Question

If $n$ is the number of real solutions of the equation $min(e^{-|x|},1-e^{-|x|})=\frac{1}{4}$ and $L=\underset{x\to 0^{-}}{lim}(\frac{e^{2x}-1}{x}+\frac{e^{3x}-1}{x}+\frac{e^{4x}-1}{x}+\cdots \text{upto}n\text{terms}),$ then the value of $L$ is

• A. $5$
• B. $7$
• C. $10$
• D. $14$

Answer 1

The correct option is D $14$

For intersection point,
$1-e^{-|x|}=e^{-|x|}$
$\Rightarrow e^{-|x|}=\frac{1}{2}$
$\Rightarrow -|x|=-\ln 2$
$\Rightarrow x=\ln 2,-\ln 2$


Using the graph,
Number of solutions $=4$

$L=\underset{x\to 0^{-}}{lim}(\frac{e^{2x}-1}{x}+\frac{e^{3x}-1}{x}+\frac{e^{4x}-1}{x}+\frac{e^{5x}-1}{x})$
$=\underset{x\to 0^{-}}{lim}(2\cdot \frac{e^{2x}-1}{2x}+3\cdot \frac{e^{3x}-1}{3x}+4\cdot \frac{e^{4x}-1}{4x}+5\cdot \frac{e^{5x}-1}{5x})$
Since $\underset{x\to 0}{lim}\frac{e^{ax}-1}{ax}=1$
$\therefore L=2+3+4+5=14$
○ ○ ○ ○ ○ ○ ○
Task 1: Extract the full math problem, with its solution, word for word.

Click-target rows
○ ○ ○ ○ ○ ○ ○
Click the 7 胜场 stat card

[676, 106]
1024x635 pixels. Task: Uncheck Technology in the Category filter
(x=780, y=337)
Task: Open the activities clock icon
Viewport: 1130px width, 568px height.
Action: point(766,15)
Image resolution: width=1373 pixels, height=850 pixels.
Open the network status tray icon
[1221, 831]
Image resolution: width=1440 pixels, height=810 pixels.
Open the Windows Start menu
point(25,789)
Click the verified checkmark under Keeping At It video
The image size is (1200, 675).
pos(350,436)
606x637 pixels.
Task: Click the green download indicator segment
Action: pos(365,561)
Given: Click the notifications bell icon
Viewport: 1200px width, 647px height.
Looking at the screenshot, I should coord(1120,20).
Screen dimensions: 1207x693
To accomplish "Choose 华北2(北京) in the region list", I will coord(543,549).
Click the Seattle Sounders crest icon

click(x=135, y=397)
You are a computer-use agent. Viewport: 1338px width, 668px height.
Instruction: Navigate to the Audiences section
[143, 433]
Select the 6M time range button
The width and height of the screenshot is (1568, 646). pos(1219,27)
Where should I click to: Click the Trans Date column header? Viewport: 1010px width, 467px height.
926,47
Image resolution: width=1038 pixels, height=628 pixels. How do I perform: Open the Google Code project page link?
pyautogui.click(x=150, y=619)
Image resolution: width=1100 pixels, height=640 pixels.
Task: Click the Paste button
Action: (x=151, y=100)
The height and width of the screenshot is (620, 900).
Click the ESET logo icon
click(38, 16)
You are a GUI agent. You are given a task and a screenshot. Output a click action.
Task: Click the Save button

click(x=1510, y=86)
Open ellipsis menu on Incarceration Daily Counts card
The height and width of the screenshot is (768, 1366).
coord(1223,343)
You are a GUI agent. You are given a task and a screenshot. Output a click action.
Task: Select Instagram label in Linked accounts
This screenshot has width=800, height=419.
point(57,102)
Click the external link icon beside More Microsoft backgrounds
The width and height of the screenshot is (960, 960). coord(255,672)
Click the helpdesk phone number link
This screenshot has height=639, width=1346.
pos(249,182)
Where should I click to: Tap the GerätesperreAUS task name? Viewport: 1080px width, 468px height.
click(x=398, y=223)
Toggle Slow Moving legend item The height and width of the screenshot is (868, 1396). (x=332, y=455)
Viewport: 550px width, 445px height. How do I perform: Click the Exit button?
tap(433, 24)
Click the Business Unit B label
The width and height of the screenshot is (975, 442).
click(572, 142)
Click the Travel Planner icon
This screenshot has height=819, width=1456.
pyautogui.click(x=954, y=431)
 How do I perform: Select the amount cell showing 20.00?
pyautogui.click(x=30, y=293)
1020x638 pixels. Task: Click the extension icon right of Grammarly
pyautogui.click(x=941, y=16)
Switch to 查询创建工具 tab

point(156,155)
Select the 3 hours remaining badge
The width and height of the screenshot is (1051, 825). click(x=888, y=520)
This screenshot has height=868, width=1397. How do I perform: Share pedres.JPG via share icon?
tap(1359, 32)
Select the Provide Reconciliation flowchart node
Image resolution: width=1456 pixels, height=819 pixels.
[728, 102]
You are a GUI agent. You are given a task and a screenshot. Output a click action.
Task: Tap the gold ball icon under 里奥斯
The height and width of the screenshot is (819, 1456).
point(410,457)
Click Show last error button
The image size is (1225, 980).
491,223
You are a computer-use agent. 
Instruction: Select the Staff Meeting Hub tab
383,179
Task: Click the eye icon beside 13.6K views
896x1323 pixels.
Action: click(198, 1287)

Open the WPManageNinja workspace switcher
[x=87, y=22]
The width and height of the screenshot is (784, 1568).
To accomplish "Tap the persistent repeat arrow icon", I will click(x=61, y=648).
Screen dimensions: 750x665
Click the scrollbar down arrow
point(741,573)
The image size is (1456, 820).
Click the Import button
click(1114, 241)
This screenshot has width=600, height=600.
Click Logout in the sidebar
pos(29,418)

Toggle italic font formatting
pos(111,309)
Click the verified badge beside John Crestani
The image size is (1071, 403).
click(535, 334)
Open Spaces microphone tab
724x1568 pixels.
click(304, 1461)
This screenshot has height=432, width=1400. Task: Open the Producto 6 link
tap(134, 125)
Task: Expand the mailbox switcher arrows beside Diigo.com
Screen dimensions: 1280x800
○ ○ ○ ○ ○ ○ ○
Task 2: Copy the rows from the first line through the line containing "[1221, 831]", inclusive, with nothing changed.

Response 1:
Question

If $n$ is the number of real solutions of the equation $min(e^{-|x|},1-e^{-|x|})=\frac{1}{4}$ and $L=\underset{x\to 0^{-}}{lim}(\frac{e^{2x}-1}{x}+\frac{e^{3x}-1}{x}+\frac{e^{4x}-1}{x}+\cdots \text{upto}n\text{terms}),$ then the value of $L$ is

• A. $5$
• B. $7$
• C. $10$
• D. $14$

Answer 1

The correct option is D $14$

For intersection point,
$1-e^{-|x|}=e^{-|x|}$
$\Rightarrow e^{-|x|}=\frac{1}{2}$
$\Rightarrow -|x|=-\ln 2$
$\Rightarrow x=\ln 2,-\ln 2$


Using the graph,
Number of solutions $=4$

$L=\underset{x\to 0^{-}}{lim}(\frac{e^{2x}-1}{x}+\frac{e^{3x}-1}{x}+\frac{e^{4x}-1}{x}+\frac{e^{5x}-1}{x})$
$=\underset{x\to 0^{-}}{lim}(2\cdot \frac{e^{2x}-1}{2x}+3\cdot \frac{e^{3x}-1}{3x}+4\cdot \frac{e^{4x}-1}{4x}+5\cdot \frac{e^{5x}-1}{5x})$
Since $\underset{x\to 0}{lim}\frac{e^{ax}-1}{ax}=1$
$\therefore L=2+3+4+5=14$

Response 2:
Click the 7 胜场 stat card

[676, 106]
1024x635 pixels. Task: Uncheck Technology in the Category filter
(x=780, y=337)
Task: Open the activities clock icon
Viewport: 1130px width, 568px height.
Action: point(766,15)
Image resolution: width=1373 pixels, height=850 pixels.
Open the network status tray icon
[1221, 831]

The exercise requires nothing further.